Tudo começou quando Maria M., uma jovem beata da alta sociedade santista, viveu, no final do século XIX, um amor proibido com um clérigo da antiga Igreja Matriz. Dessa relação, nasceu uma criança que, infelizmente, faleceu pouco tempo após o nascimento.
Rejeição, dor e solidão
Sepultaram o bebê de forma discreta na ala das crianças do Cemitério do Paquetá. Naquela época, o pai havia expulso de casa e Maria carregava o peso do julgamento e do desprezo,
Diante disso, após a morte do filho, ela passou a ir todas as noites até a porta do cemitério, por volta da meia-noite, para velar a criança. Sempre de forma silenciosa, levantava seu véu, enxugava as lágrimas e acenava para dentro do cemitério… um gesto carregado de amor, dor e saudade.
Um ritual que não teve fim
Pouco tempo depois, já bastante debilitada, Maria também faleceu.

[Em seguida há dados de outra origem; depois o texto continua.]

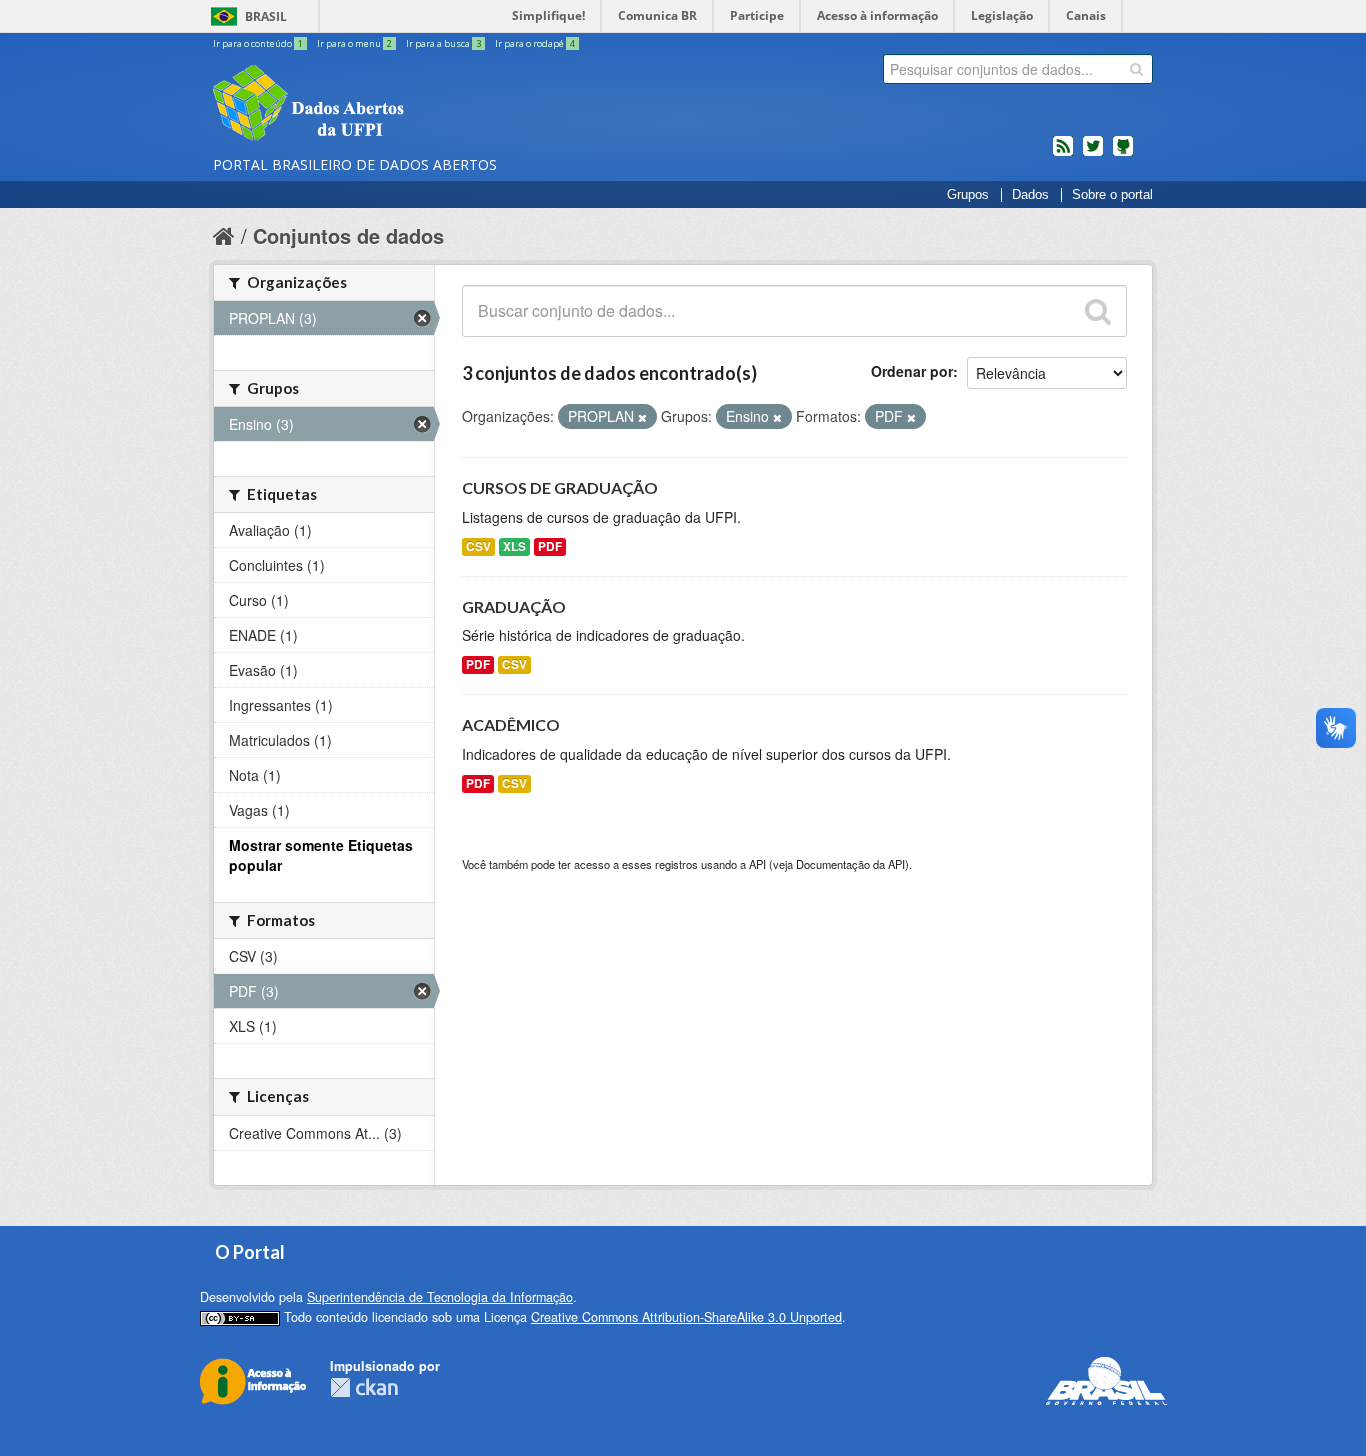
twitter (1093, 154)
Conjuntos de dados (348, 235)
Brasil (266, 16)
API (757, 864)
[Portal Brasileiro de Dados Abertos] (428, 105)
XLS (514, 546)
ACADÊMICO (511, 724)
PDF (550, 546)
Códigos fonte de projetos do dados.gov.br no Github (1123, 154)
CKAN (364, 1387)
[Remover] (642, 417)
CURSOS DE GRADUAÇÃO (560, 487)
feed (1063, 154)
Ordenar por (912, 371)
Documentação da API (850, 864)
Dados (1030, 195)
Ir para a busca (443, 43)
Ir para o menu (354, 43)
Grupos (968, 195)
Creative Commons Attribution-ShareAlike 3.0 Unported (686, 1317)
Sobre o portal (1112, 195)
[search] (1136, 69)
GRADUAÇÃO (514, 606)
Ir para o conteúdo (258, 43)
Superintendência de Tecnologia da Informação (440, 1297)
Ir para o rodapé (535, 43)
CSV (478, 546)
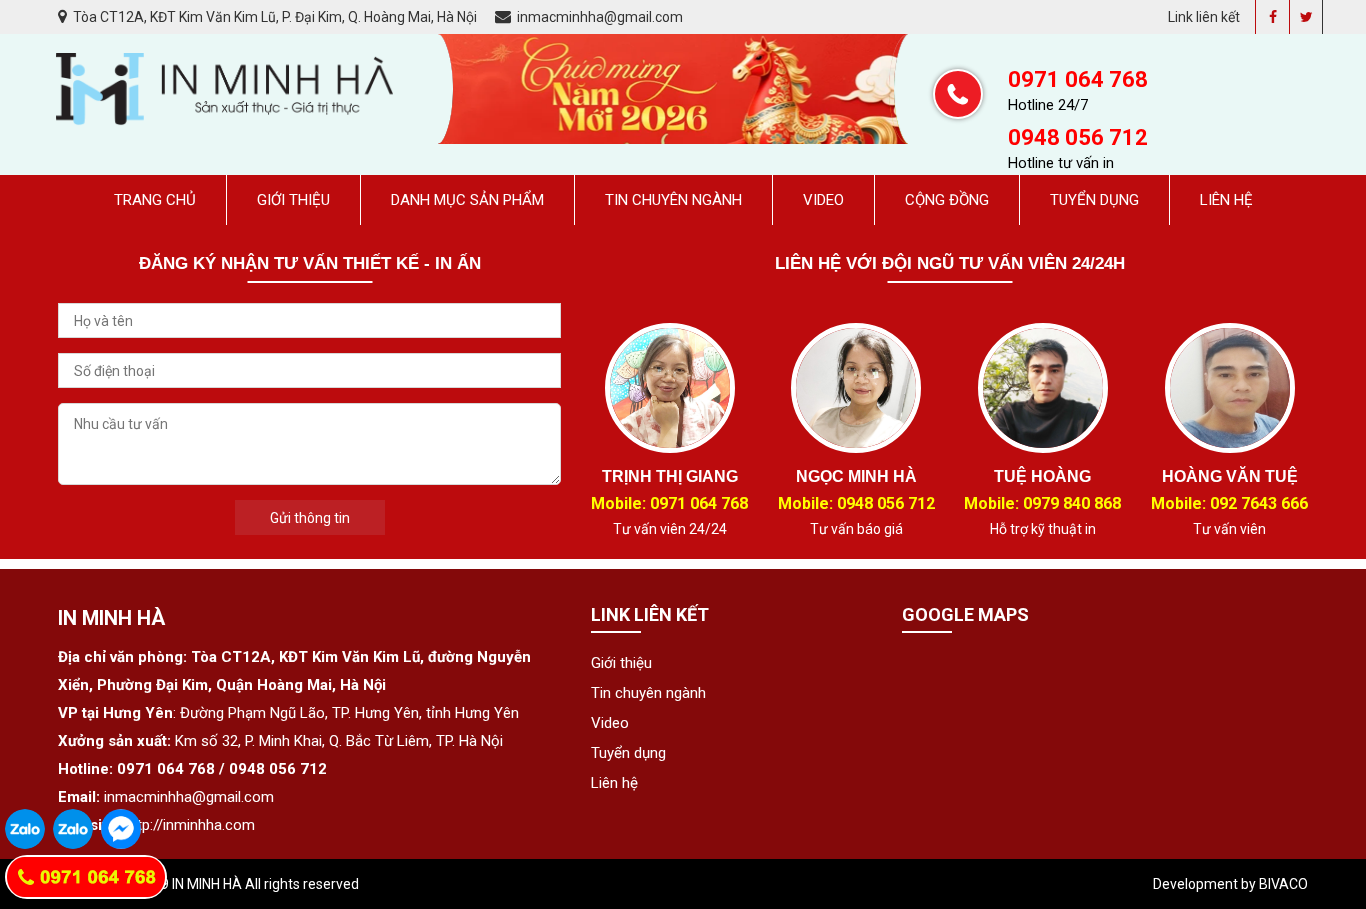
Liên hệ (1226, 200)
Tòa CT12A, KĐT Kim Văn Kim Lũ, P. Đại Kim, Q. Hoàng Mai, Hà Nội (275, 17)
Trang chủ (155, 200)
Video (823, 200)
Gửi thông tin (310, 518)
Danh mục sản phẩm (467, 200)
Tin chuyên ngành (673, 200)
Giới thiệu (293, 200)
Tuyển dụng (1094, 200)
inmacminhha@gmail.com (598, 17)
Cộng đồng (947, 200)
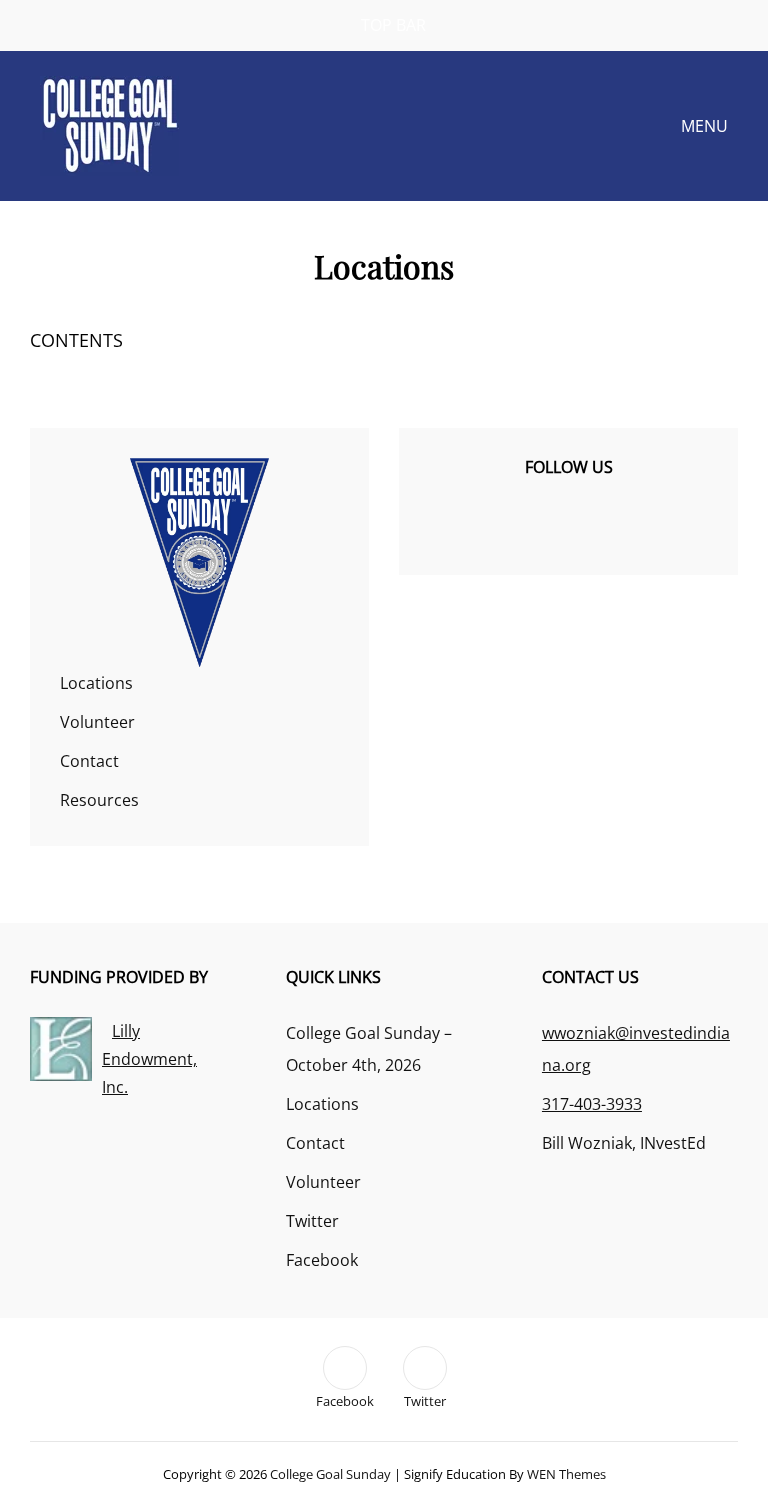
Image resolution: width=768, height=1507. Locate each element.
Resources (99, 800)
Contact (89, 761)
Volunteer (97, 722)
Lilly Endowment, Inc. (149, 1059)
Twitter (312, 1221)
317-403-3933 (592, 1104)
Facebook (322, 1260)
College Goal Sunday (330, 1474)
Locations (96, 683)
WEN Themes (566, 1474)
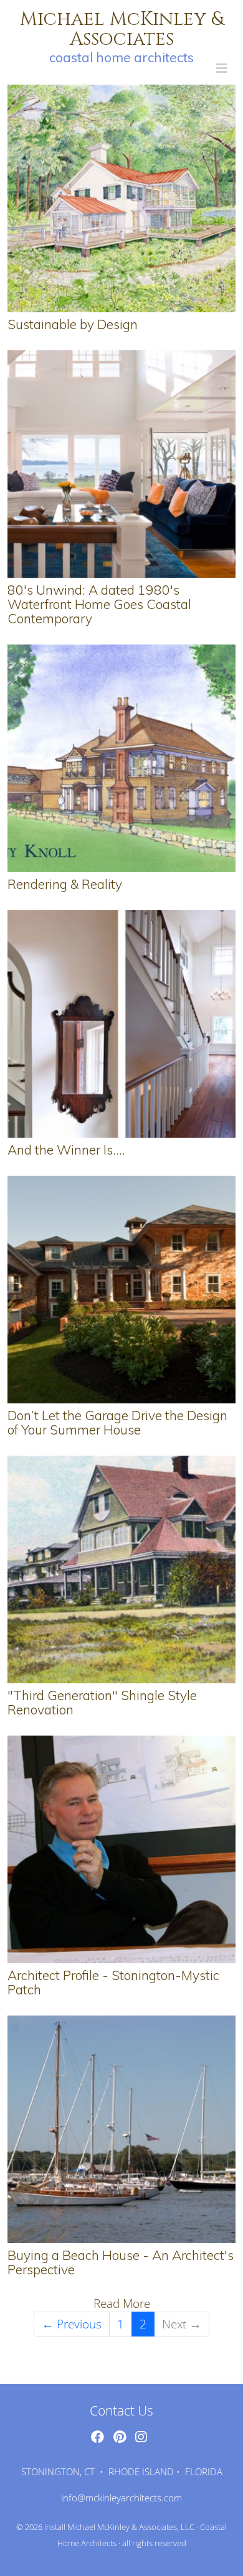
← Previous (72, 2324)
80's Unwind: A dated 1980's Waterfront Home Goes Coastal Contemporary (99, 604)
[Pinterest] (119, 2436)
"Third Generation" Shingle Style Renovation (102, 1702)
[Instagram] (140, 2436)
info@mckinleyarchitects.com (121, 2497)
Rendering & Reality (64, 884)
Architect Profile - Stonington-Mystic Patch (113, 1982)
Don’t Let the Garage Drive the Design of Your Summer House (117, 1422)
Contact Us (121, 2410)
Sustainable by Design (72, 324)
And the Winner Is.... (66, 1150)
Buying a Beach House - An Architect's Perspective (120, 2262)
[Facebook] (97, 2436)
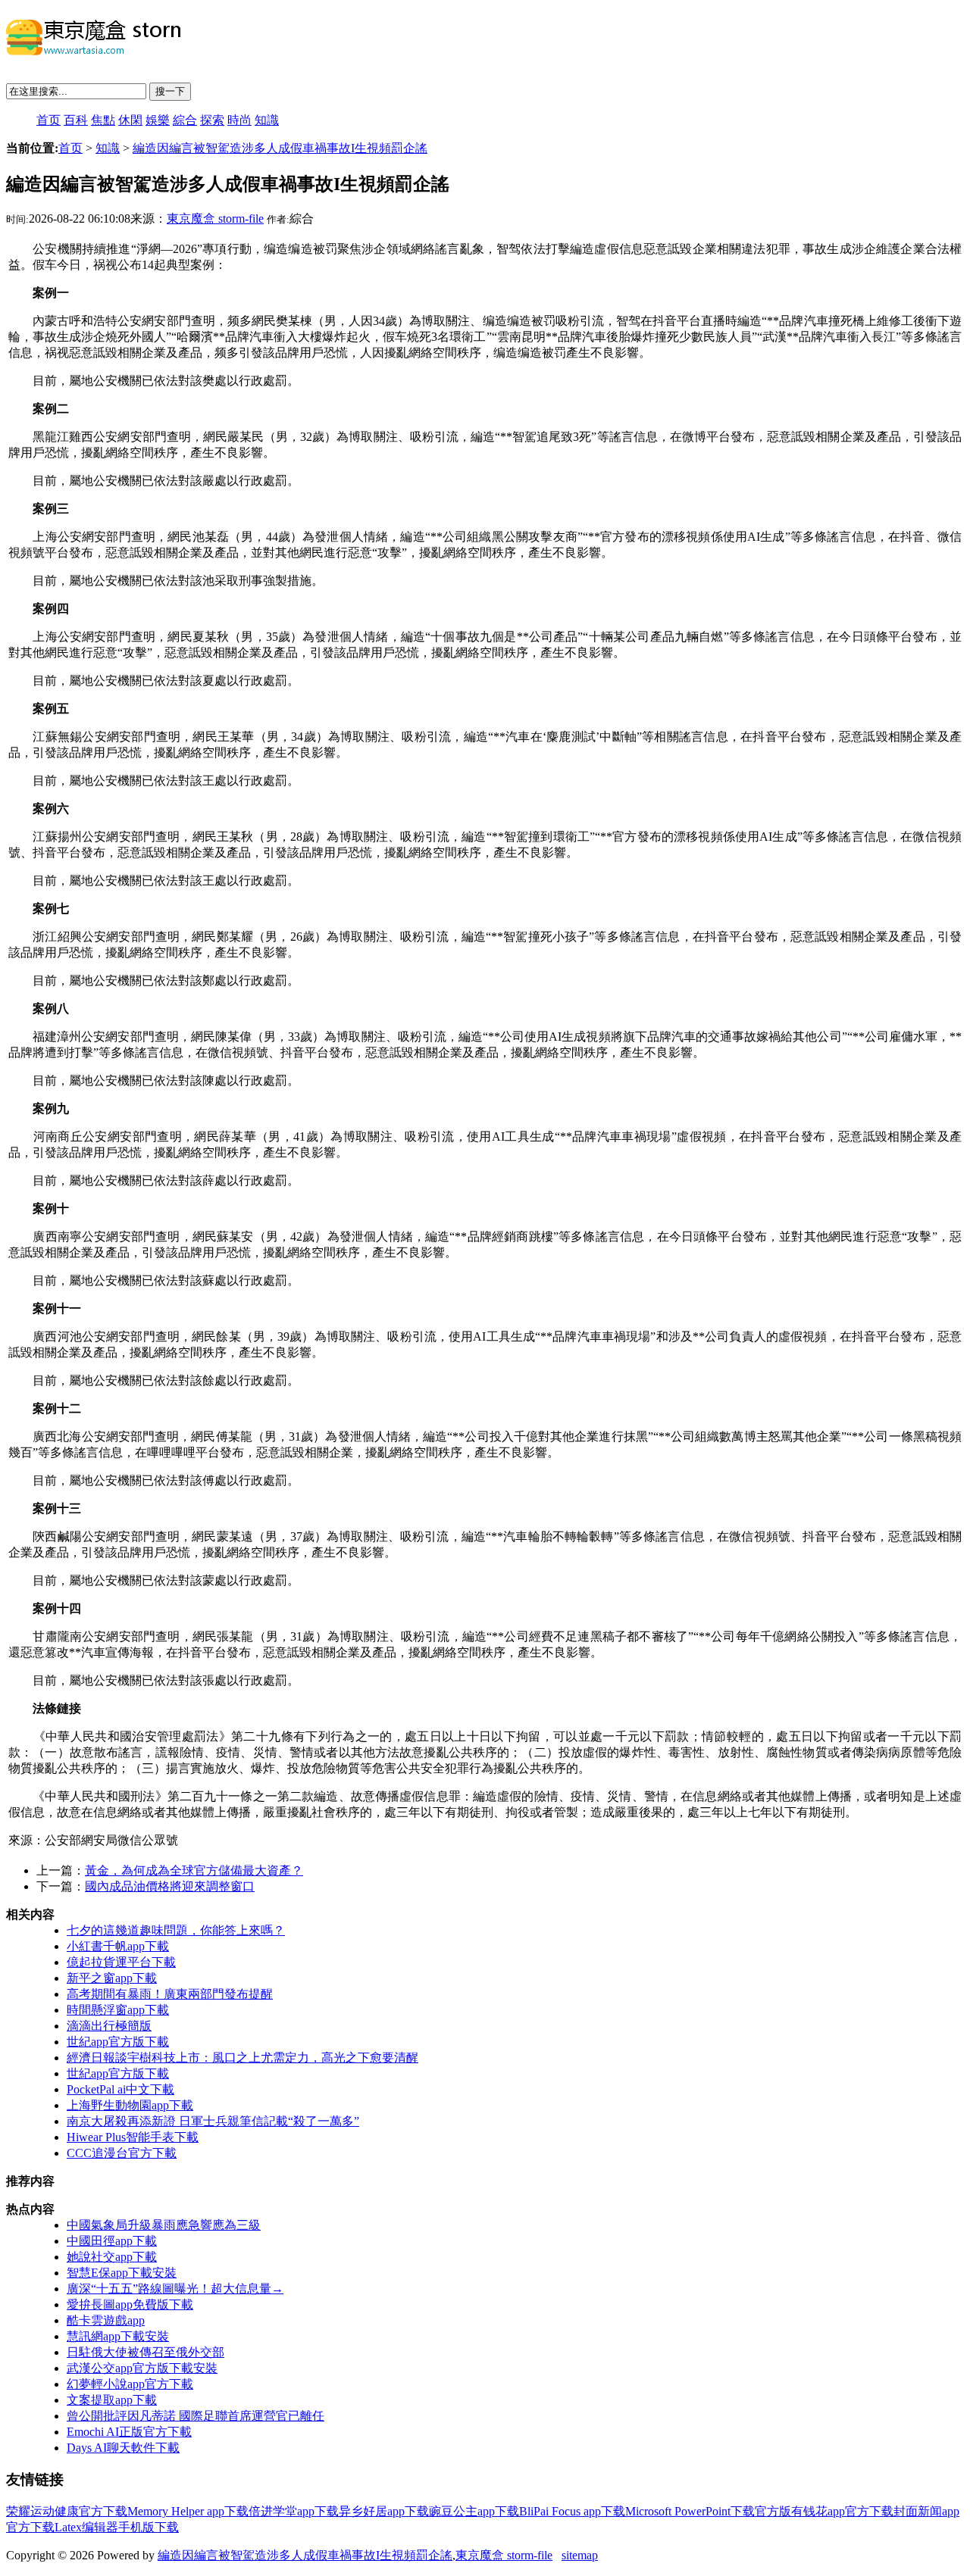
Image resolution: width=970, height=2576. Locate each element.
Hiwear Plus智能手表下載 (133, 2137)
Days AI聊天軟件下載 (123, 2447)
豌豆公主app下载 (474, 2511)
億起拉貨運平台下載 (121, 1962)
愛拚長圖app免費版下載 (130, 2304)
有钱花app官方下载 (842, 2511)
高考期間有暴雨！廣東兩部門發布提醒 (170, 1993)
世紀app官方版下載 (118, 2041)
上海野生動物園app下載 (130, 2105)
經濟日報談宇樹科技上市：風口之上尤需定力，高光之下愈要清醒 (242, 2057)
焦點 (103, 120)
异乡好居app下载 (384, 2511)
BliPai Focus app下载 (572, 2511)
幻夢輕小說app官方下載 (130, 2384)
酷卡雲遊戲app (106, 2320)
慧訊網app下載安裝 (118, 2336)
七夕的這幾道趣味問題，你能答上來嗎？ (176, 1930)
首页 (48, 120)
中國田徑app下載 (112, 2240)
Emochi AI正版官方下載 (129, 2431)
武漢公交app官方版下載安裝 (142, 2368)
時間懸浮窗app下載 (118, 2009)
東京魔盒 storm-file (215, 218)
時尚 (239, 120)
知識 (267, 120)
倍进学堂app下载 (294, 2511)
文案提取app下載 (112, 2399)
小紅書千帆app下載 (118, 1946)
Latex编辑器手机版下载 (117, 2527)
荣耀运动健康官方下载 (66, 2511)
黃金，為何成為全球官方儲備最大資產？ (194, 1870)
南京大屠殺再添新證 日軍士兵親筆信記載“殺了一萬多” (213, 2121)
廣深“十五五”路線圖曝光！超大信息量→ (175, 2288)
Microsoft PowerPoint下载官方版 (708, 2511)
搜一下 (170, 91)
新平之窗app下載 (112, 1978)
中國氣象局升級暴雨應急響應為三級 (164, 2224)
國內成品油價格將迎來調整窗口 (170, 1886)
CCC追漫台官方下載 (122, 2153)
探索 (212, 120)
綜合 (185, 120)
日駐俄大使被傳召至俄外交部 (145, 2352)
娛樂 (158, 120)
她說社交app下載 (112, 2256)
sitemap (580, 2555)
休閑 (130, 120)
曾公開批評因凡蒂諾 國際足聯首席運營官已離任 (195, 2415)
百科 (76, 120)
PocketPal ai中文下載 (120, 2089)
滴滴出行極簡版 (109, 2025)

No entanto, o que se espalhou pela cidade foi que, mesmo após a morte, ela seguia fazendo exatamente o mesmo ritual.
Com isso, o boato cresceu e o medo tomou conta. Chegaram até a colocar a cavalaria de plantão em frente ao cemitério para tentar capturar “o fantasma”. Mas não conseguiram. Os jornais da época divulgaram o caso, e desde então a história não parou de ser contada.
Fica o alerta…
Por isso, se em uma noite qualquer você passar perto do Paquetá e der de cara com uma mulher vestida de preto, véu no rosto e olhar perdido… pense bem. Pode ser Maria M. ainda cuidando, à sua maneira, do que um dia tanto amou.